This year, Amazon has faced a range of public relations crises tied to its warehouses, especially in the aftermath of unionization efforts across the country. However, even before this year, any good board would be concerned about safety and wages, Elson added. In 2021, Amazon announced a partnership with the National Safety Council to address common warehouse injuries like sprains and strains.
The non-binding nature of shareholder proposals is counterintuitive, McDonnell acknowledged. Legally, a board is under no obligation to adopt shareholder proposals and, if the board determines that it’s their fiduciary duty to ignore shareholder proposals that have even passed, they will.
“We’re used to democratic processes so we’re used to something passing meaning something symbolic, but legally it’s non-binding,” McDonnell said. “Fiduciary duty is doing what’s in the firm’s best interest, even if that’s not necessarily what shareholders want.”

• Jobs
a) Answer these questions using the passage on Amazon and shareholder proposals:
(i) In 2021, which organization did Amazon announce a partnership with?
(ii) Who said that any good board would be concerned about safety and wages?
(iii) According to McDonnell, what is fiduciary duty?
b) List every proper name in the passage on Amazon and shareholder proposals.
c) Rewrite the passage on Amazon and shareholder proposals from "This year, Amazon" to "passed, they will.", replacing "board" with "board of directors".
The material that comes after this passage has no connection to it.

• Data block
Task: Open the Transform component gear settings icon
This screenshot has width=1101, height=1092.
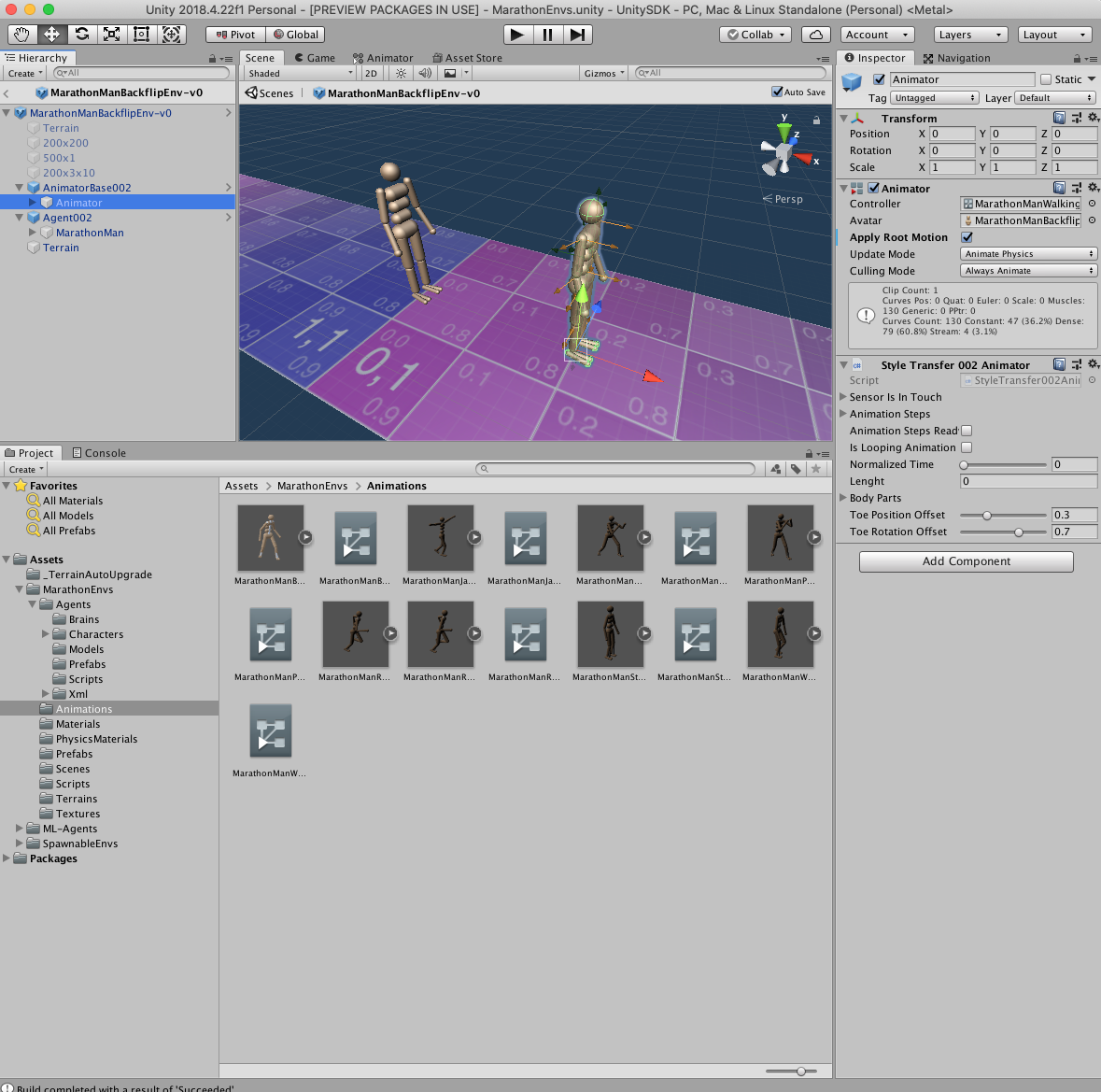Action: pyautogui.click(x=1093, y=118)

• Worked solutions
a)
(i) The National Safety Council.
(ii) Elson.
(iii) Doing what's in the firm's best interest, even if that's not necessarily what shareholders want.

b) Amazon, Elson, National Safety Council, McDonnell

c)
This year, Amazon has faced a range of public relations crises tied to its warehouses, especially in the aftermath of unionization efforts across the country. However, even before this year, any good board of directors would be concerned about safety and wages, Elson added. In 2021, Amazon announced a partnership with the National Safety Council to address common warehouse injuries like sprains and strains.
The non-binding nature of shareholder proposals is counterintuitive, McDonnell acknowledged. Legally, a board of directors is under no obligation to adopt shareholder proposals and, if the board of directors determines that it’s their fiduciary duty to ignore shareholder proposals that have even passed, they will.